А ещё у нас в саду умерла девочка Маша.
Она такая была маленькая, беленькая — как зайчик, ножки маленькие. Колготки аккуратненько на стульчик складывала. Однажды мы пришли в садик утром, гуляем, сидим на лавочке. На улице тепло, мы одеты в лёгкие платьица… И вдруг Светка говорит:
— Маша умерла.
— Врёшь, — говорю я, — не может быть! Она вчера в группе была.
— Вчера была, а сегодня уже нету, — отвечает Светка. — Она ночью умерла. С качелей вчера упала.
Я подхожу к воспитательнице и спрашиваю напрямую.
— Да, — говорит Антонина Николаевна. — Да, это правда.
Значит, всё-таки правда. И я не знаю, что с этим делать. Кому сказать? Куда бежать?.. Как это уложить в своей голове, что маленькая, как беленький зайчик, девочка больше к нам не придёт? И не сложит колготки на стульчик.

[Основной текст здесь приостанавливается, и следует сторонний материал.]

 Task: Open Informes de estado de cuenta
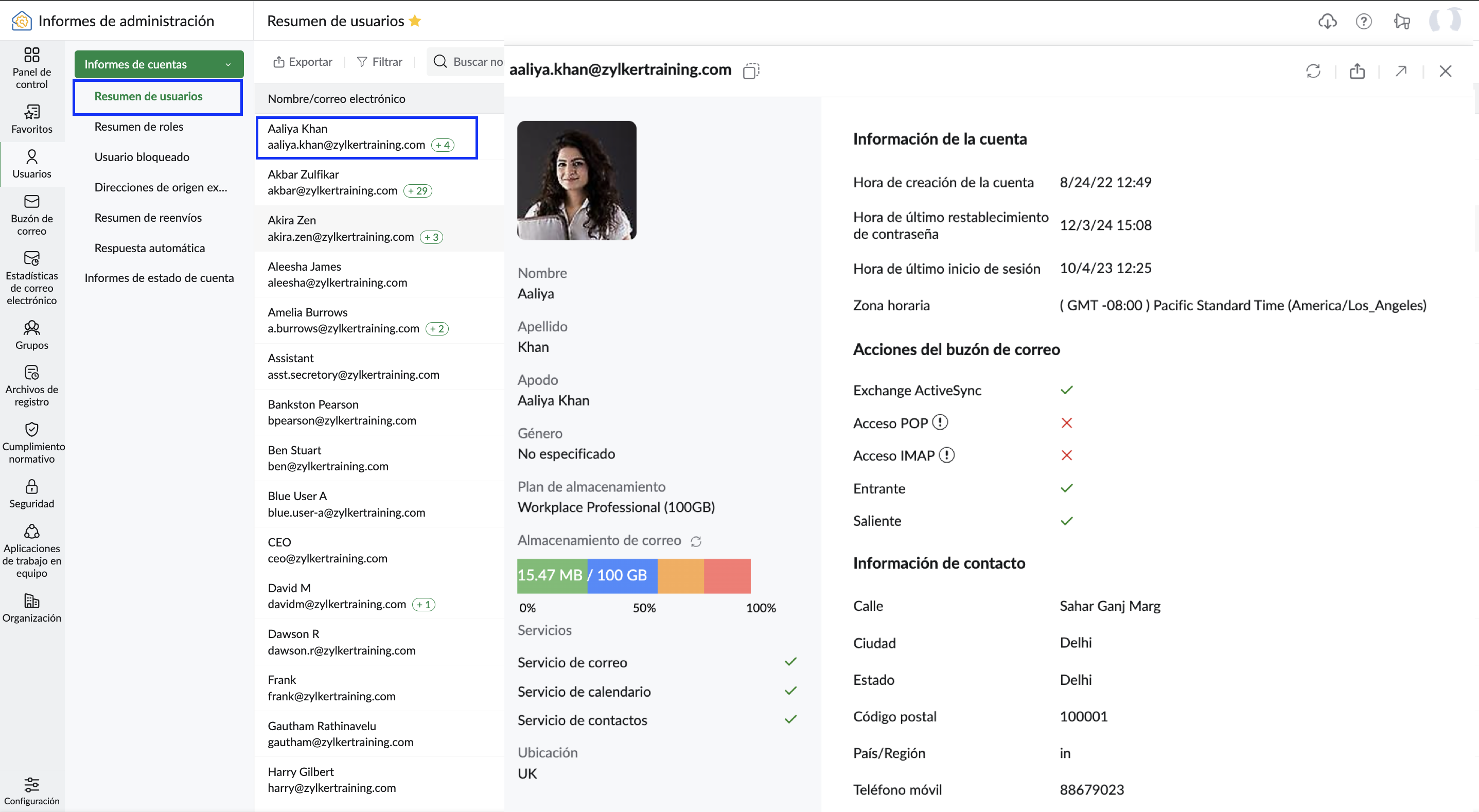[x=159, y=278]
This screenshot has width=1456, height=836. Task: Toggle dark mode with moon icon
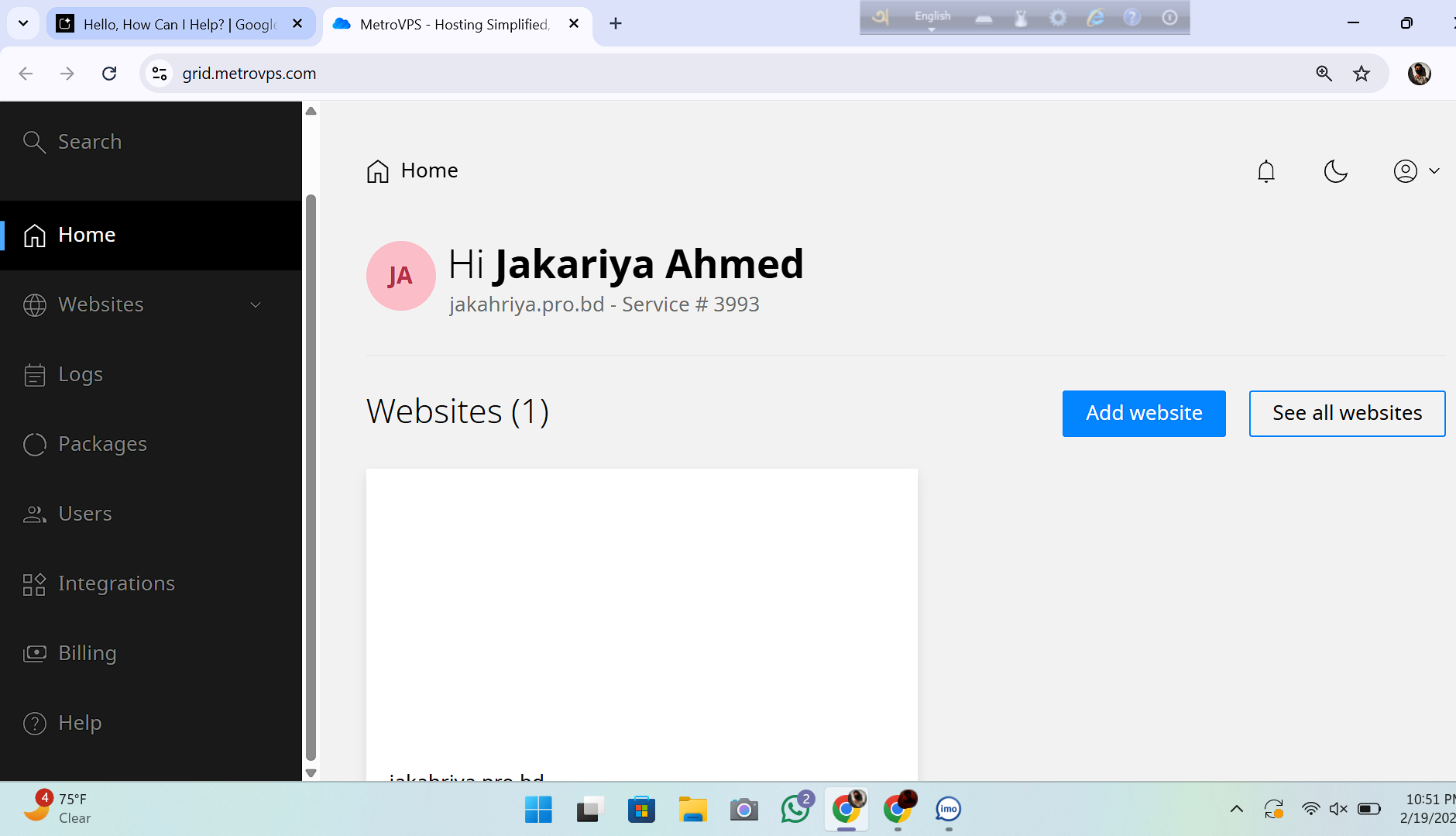pos(1335,170)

Если умереть, то в сад ходить не надо. Но умирать пока никак нельзя. Гаврош и Маша умерли — получилось горе. Раз нельзя умереть, можно снова заболеть простудой.
Мама и бабушка говорят, что у меня — аденоиды. Они находятся где-то в горле или в носу — я точно не знаю. Но взрослые говорят, что эти аденоиды большие и не дают мне нормально дышать, это из-за них я все время болею. Поэтому бабушка едет договариваться в институт педиатрии, чтобы мне их удалили. Бабушка умеет договариваться. Это её конёк. В институте педиатрии есть профессор, Татьяна Ильинична. Вот к ней-то бабушка и ведёт меня. Я услышала, как взрослые говорили, что бабушка купила доктору подарочек — шёлковую комбинацию. Это такая красивая штука с кружевами, вроде платья. Только её надевают под платье зачем-то. Обидно — красивые кружева не видно! Взрослые женщины носят эти комбинации. Только их трудно достать — как и другую красивую одежду. Это называется дефицит. Так вот эту комбинацию бабушка где-то достала и несёт Татьяне Ильиничне, чтобы та вылечила мои аденоиды. Мы приходим на приём и сидим в коридоре. Там на стенах нарисованы красивые детские картинки. И поэтому мне совсем не страшно, даже весело. И вдруг я вижу одну девочку… Я никогда таких раньше не видела! У неё руки двигаются невпопад и голова повёрнута как-то вбок и дёргается. И ноги вытянуты, как палки. С ней — папа и мама. Когда приходит их очередь, папа берёт её на руки и несёт, хотя она уже большая девочка, как я, наверное или даже больше. Я понимаю, что она не может ходить.